» **Selected excerpt**
************

Septuagint Isaiah 53:4 and Matthew 8:17 (reflecting with Mako Nagasawa)

One of the topics I explore in my penal substitution essay is the question of Isaiah 53 influencing the New Testament writers. One topic I didn’t include in the Isaiah 53 section of the essay is Matthew and Isaiah 53:4 of the Septuagint (The Greek translation of the Hebrew scriptures the NT writers used)

Matthew, though appearing first in the bible, was written after Mark and incorporates a great deal of Mark into itself. It shows itself to be a Judaizing of the gentile gospel of Mark, so it is notoriously difficult to trace material back from Matthew’s narrative to the historical Jesus. It seems to incorporate early material, the hypothetical Q source, which is the material common to Matthew and Luke that didn’t come from Mark.

In my penal substitution essay, I try to show that Conservative Christians are wrong to think the NT writers used Isaiah 53 to suggest penal substitution, the idea Christ suffered/died in our place to pay our sin debt. Today I am going to look at Mako Nagasawa’s arguments why Matthew 8:17, which cites Septuagint Isaiah 53:4, does not align with penal substitution.

Nagasawa points out it is in his sinful nature that Jesus identifies with the rest of humanity. Consider how this relates to the question of the circumcised heart I talked about in my last Secular Frontier post:

  • But on the deepest level, Jesus suffered humanity’s internal condition which made the exile from Eden necessary in the first place.  That is, he shared in the corruption of sin within human nature, the common human condition since the fall.  Jesus really did struggle against the flesh, especially in the wilderness (Mt.4:1 – 11) and at Gethsemane (Mt.26:36 – 75).  Those two episodes bracket his public life and ministry... This parallel means that Jesus, throughout his life, and even at the Sermon on the Mount, was receiving the Father’s writing of His law on the tablet of his human heart, so that Jesus might be able to share his own heart by his Spirit with others.  He was condemning sin in his own sinful flesh (Rom.8:3), to put to death the old self (Rom.6:6), and produce the heart circumcised by the Spirit (Rom.2:28 – 29), making him out to be the true Israelite, the one restored from exile (Dt.30:6).  Paul understood this act to embody Israel’s true vocation under the law (Rom.7:14 – 8:4).  If Jesus embodied Israel in himself, he therefore embodied that very vocation:  to return his human nature back to God circumcised of heart.  This involved for Jesus an intense suffering which we can only existentially understand through the hardest moments of our own temptations and choices to faithfully grow in obedience with him, by his Spirit.  The author of Hebrews notes, ‘In the days of His flesh, He offered up both prayers and supplications with loud crying and tears to the One able to save Him from death, and He was heard because of His piety.  Although He was a Son, He learned obedience from the things which He suffered.’ (Heb.5:7 – 8)

************

» **Entries**
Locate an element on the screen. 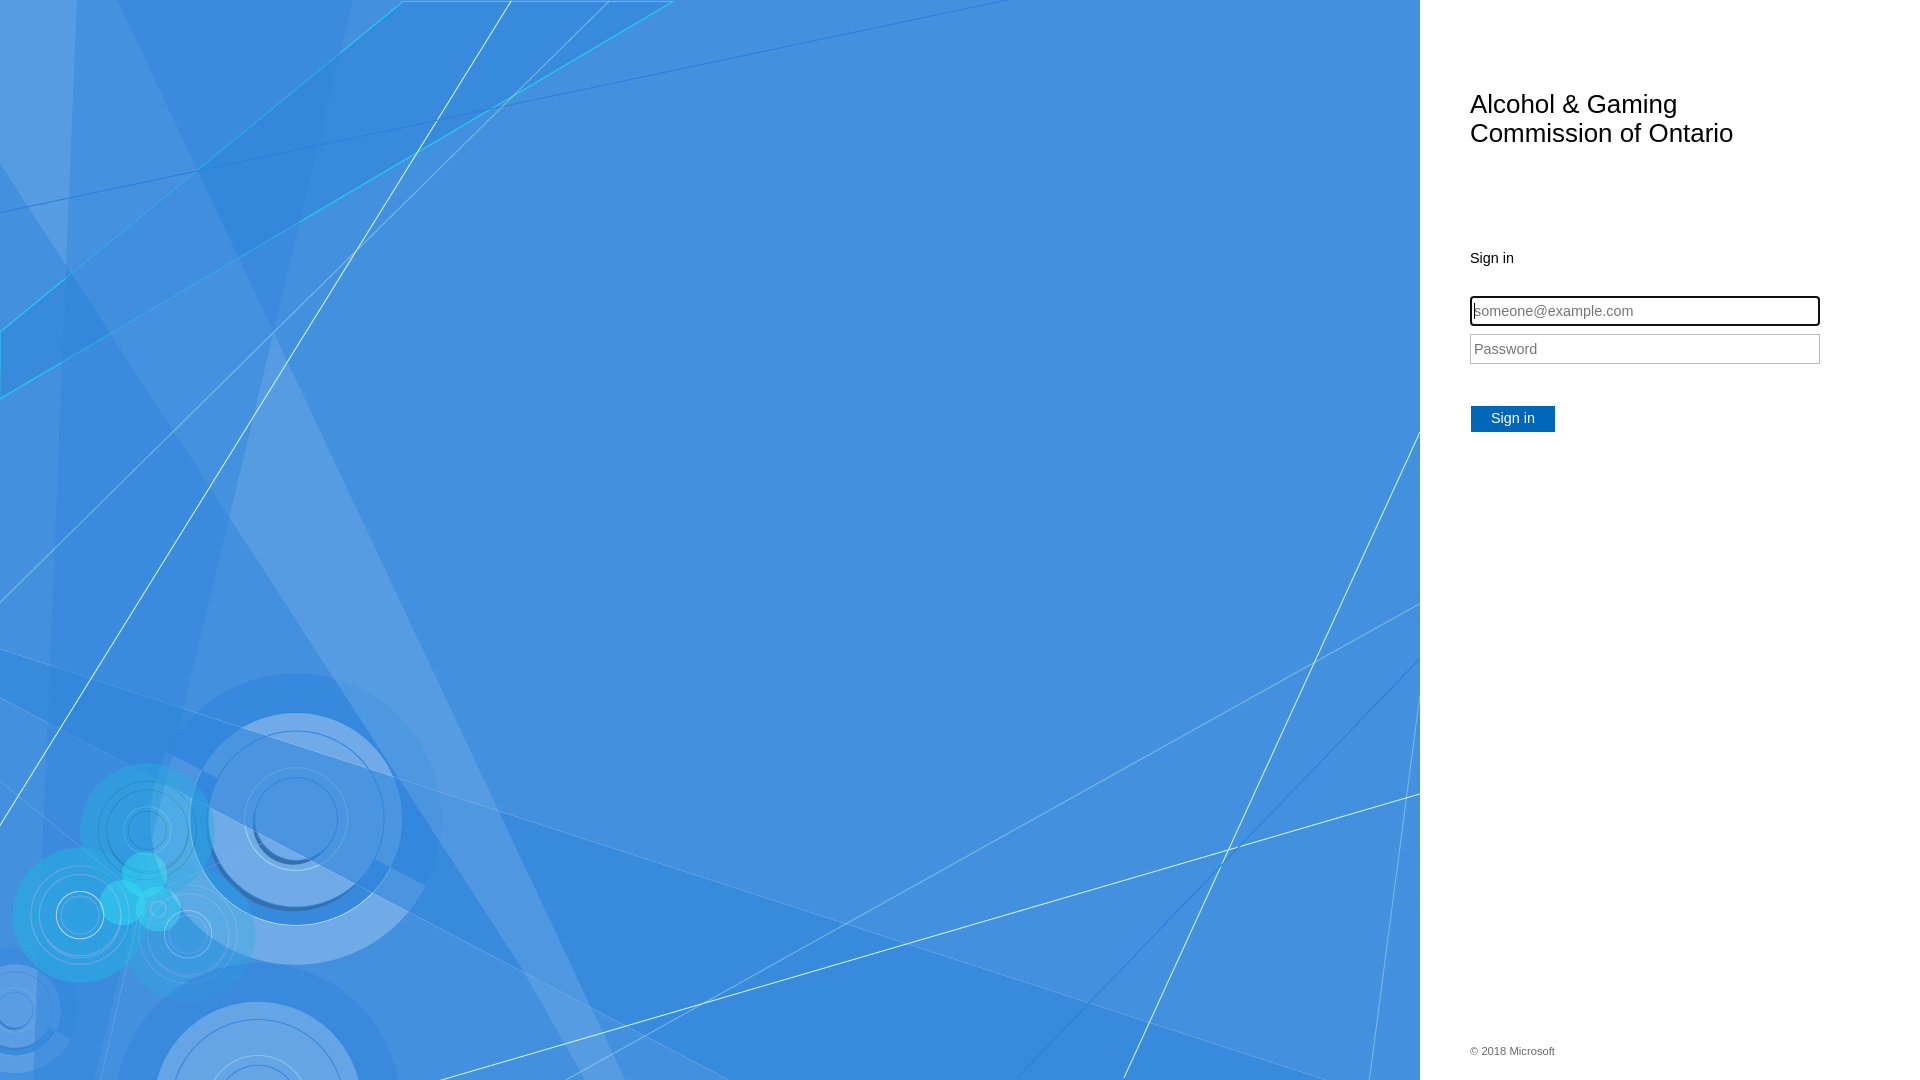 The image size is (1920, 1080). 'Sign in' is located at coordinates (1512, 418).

************

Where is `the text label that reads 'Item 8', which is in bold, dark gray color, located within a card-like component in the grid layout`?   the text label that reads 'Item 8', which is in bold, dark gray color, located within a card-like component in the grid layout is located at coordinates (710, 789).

************

In the post on Isaiah 53:4 and Matthew 8:17, quote the passage from "One of the topics" to "NT writers used)" word for word.

One of the topics I explore in my penal substitution essay is the question of Isaiah 53 influencing the New Testament writers. One topic I didn’t include in the Isaiah 53 section of the essay is Matthew and Isaiah 53:4 of the Septuagint (The Greek translation of the Hebrew scriptures the NT writers used)